§ **WRITTEN TASK 1**: Please copy out the records, starting with the line that contains "Where should I" and continuing through the end of the records, and leave out the pictures.

Between 2010 and 2015, a new wave of Eastern spirituality started emerging in the West: the art of Tantra, or conscious sexuality, is part of every major world religion.
We're not going to elaborate on the history or practices of tantric traditions in this book, we're only saying that conscious sexuality is inspired by some rituals, wisdom, and exercises of Tantra. For this book, we've altered some of these ancient teachings to suit the modern woman of today.
So what is the sexual status of modern women today?
To sum it up with one word, it is confusion.
Today, women are more than ever capable of caring for themselves. They’re able to acquire the means to live healthy, satisfying lives without being dependent on a male partner in most Western societies.
This trend is slowly spreading all over the world. We do not, in any sense of survival, need men anymore. We don’t even need them for romance. Instead, we romanticize the relationships with our girlfriends.
We can be content spending time with our girlfriends and dreaming about our perfect partner. Sometimes this feels less scary than entering an actual flesh-and-blood relationship.
To appease perineal restlessness, there is TV on demand, books, and social media. For the sexual part, there are vibrators for times when the urge gets too overwhelming. In fact, most women have an easier time orgasming without a man than with one. But the mechanical contraptions used to achieve the clitoral peak orgasm do not satisfy her deepest core, (what we call the Big She), and she becomes restless, disillusioned, and unhappy.
She no longer shines her inner beauty and radiance into the world
In some cases, she still puts a price tag onto her pussy, and in some rare cases, she's even able to make a living with it. She is, however, becoming increasingly numb, bored, and uninterested in sex and men.
She no longer depends on a man to use her body for his satisfaction, and she has never really learned how to enjoy it for her own pleasure. However, women are far from satisfied in their solitude. They are longing for the deep, inner connection of love and companionship.
The widening chasm between the masculine and feminine worlds has created a society where men and women no longer need each other to survive. The search for love and connection is now the only reason to seek togetherness.
With the misinterpreted notions that we as humans have about love, we’re looking for it in the wrong places
Most of us know that love resides in the heart, but the misunderstanding is that it resides in the heart of another person.

§ **WRITTEN TASK 2**:
Answer these questions on the text about conscious sexuality:
(a) Between which years did a new wave of Eastern spirituality start emerging in the West?
(b) What single word sums up the sexual status of modern women today?
(c) Where does the misunderstanding place love?

§ **LISTING**:
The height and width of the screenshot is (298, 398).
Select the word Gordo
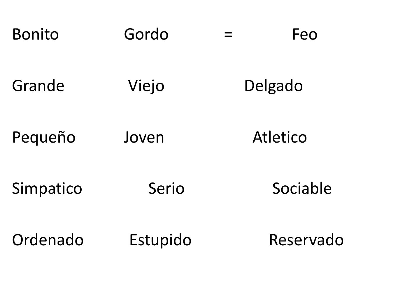click(146, 34)
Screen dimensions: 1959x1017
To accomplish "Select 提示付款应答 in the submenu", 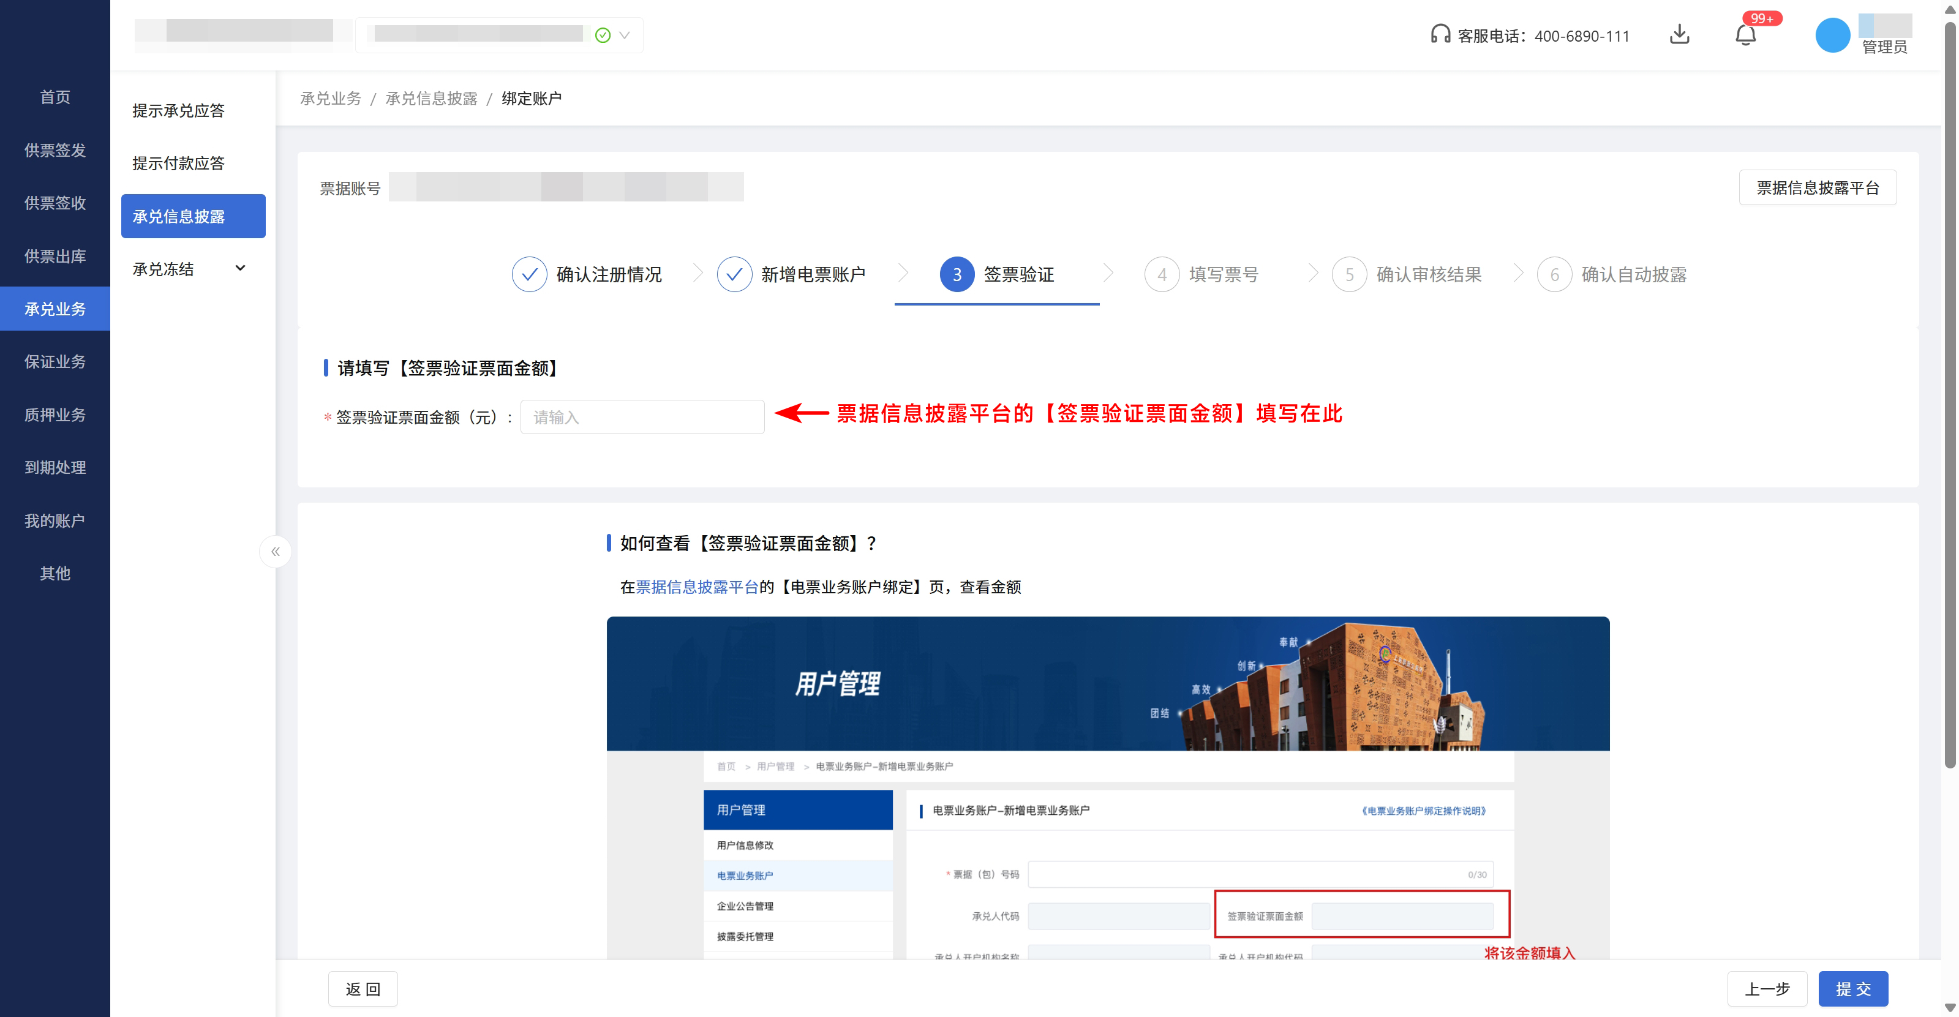I will click(179, 163).
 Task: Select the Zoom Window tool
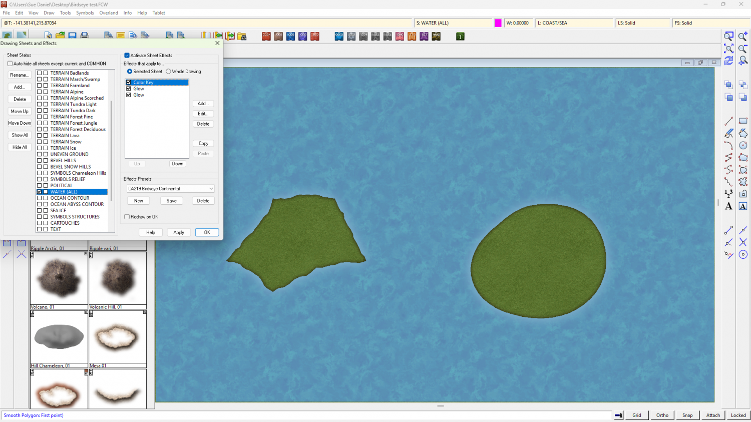coord(729,36)
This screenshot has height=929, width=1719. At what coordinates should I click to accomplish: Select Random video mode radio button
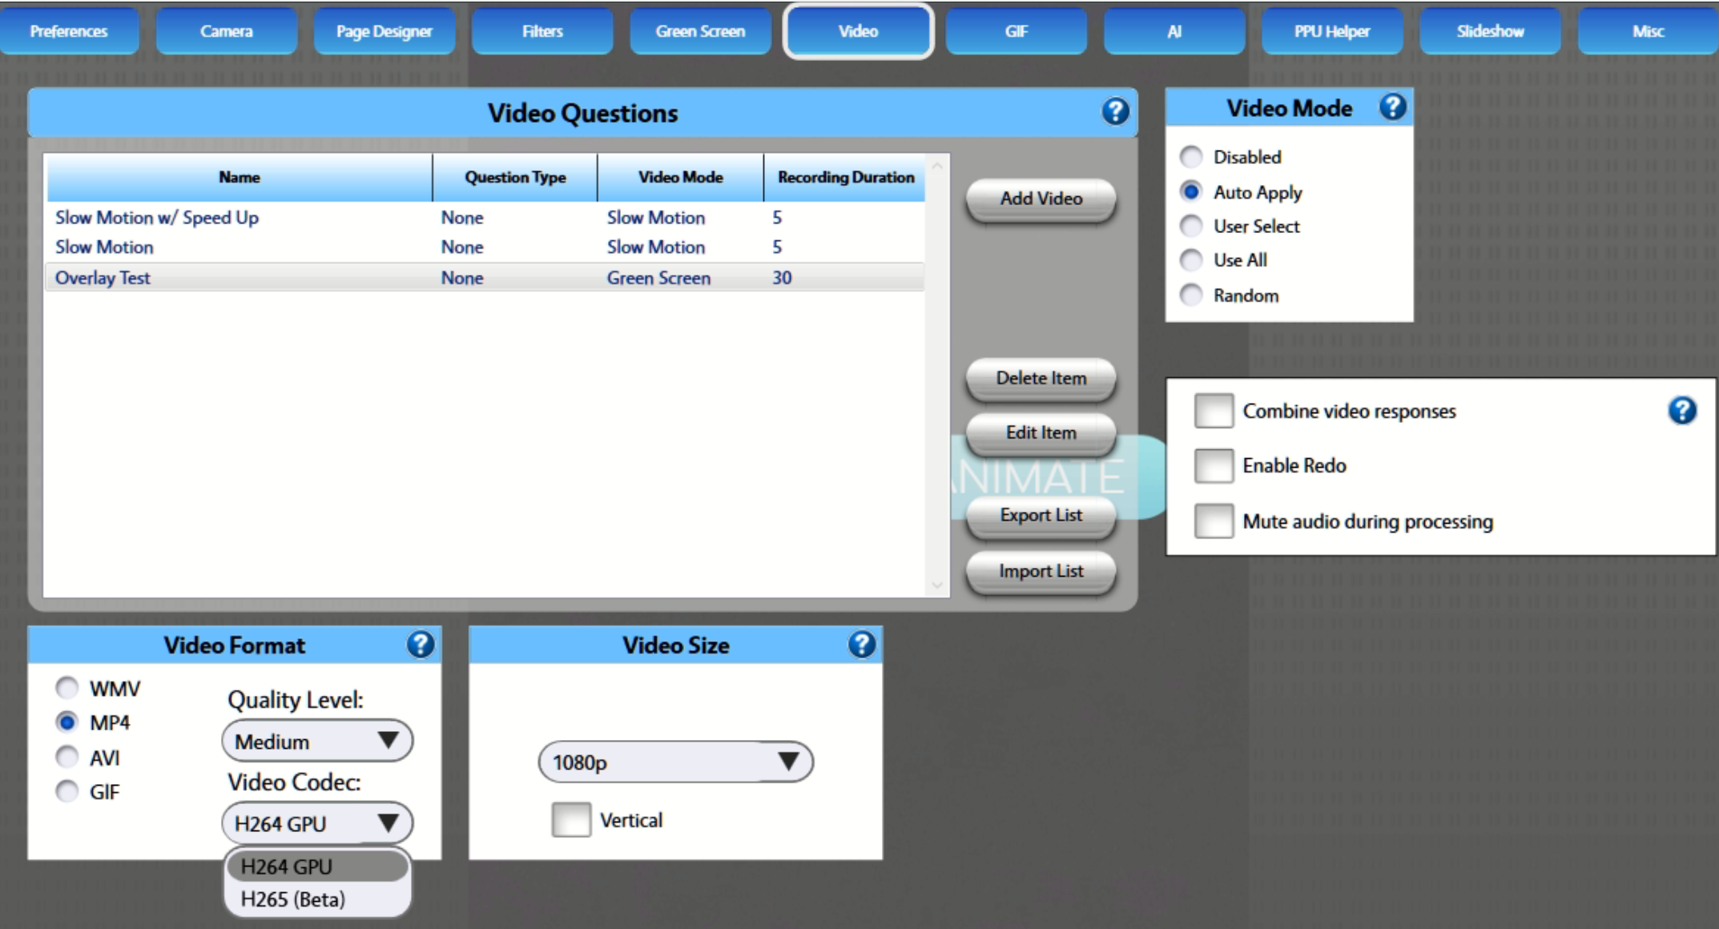click(x=1191, y=295)
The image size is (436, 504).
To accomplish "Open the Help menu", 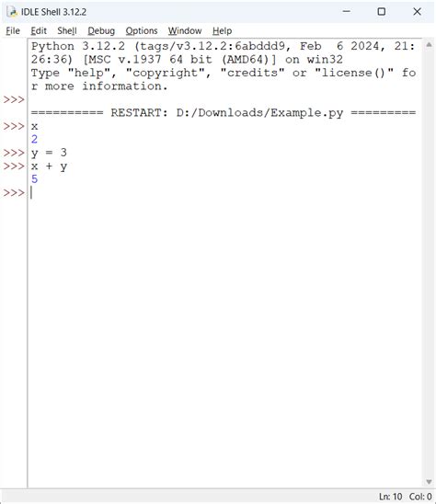I will pyautogui.click(x=222, y=31).
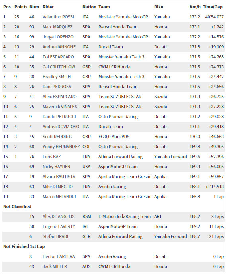Click Andrea DOVIZIOSO rider name
This screenshot has width=227, height=274.
61,127
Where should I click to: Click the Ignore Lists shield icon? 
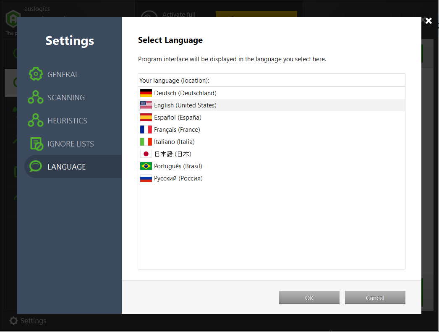[x=36, y=144]
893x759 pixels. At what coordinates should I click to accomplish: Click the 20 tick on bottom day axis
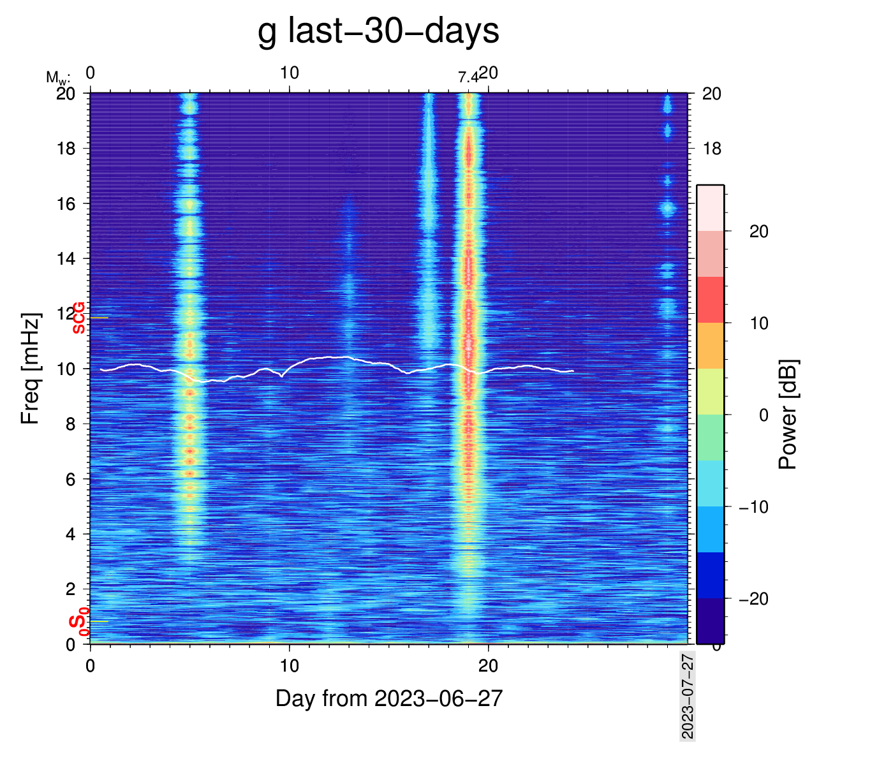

§ **RESULT 1**:
Where should I click to: Click the Ignore Lists shield icon? 
[x=36, y=144]
893x759 pixels. At what coordinates should I click to accomplish: Click the 20 tick on bottom day axis

§ **RESULT 2**:
(a) Between 2010 and 2015.
(b) Confusion.
(c) In the heart of another person.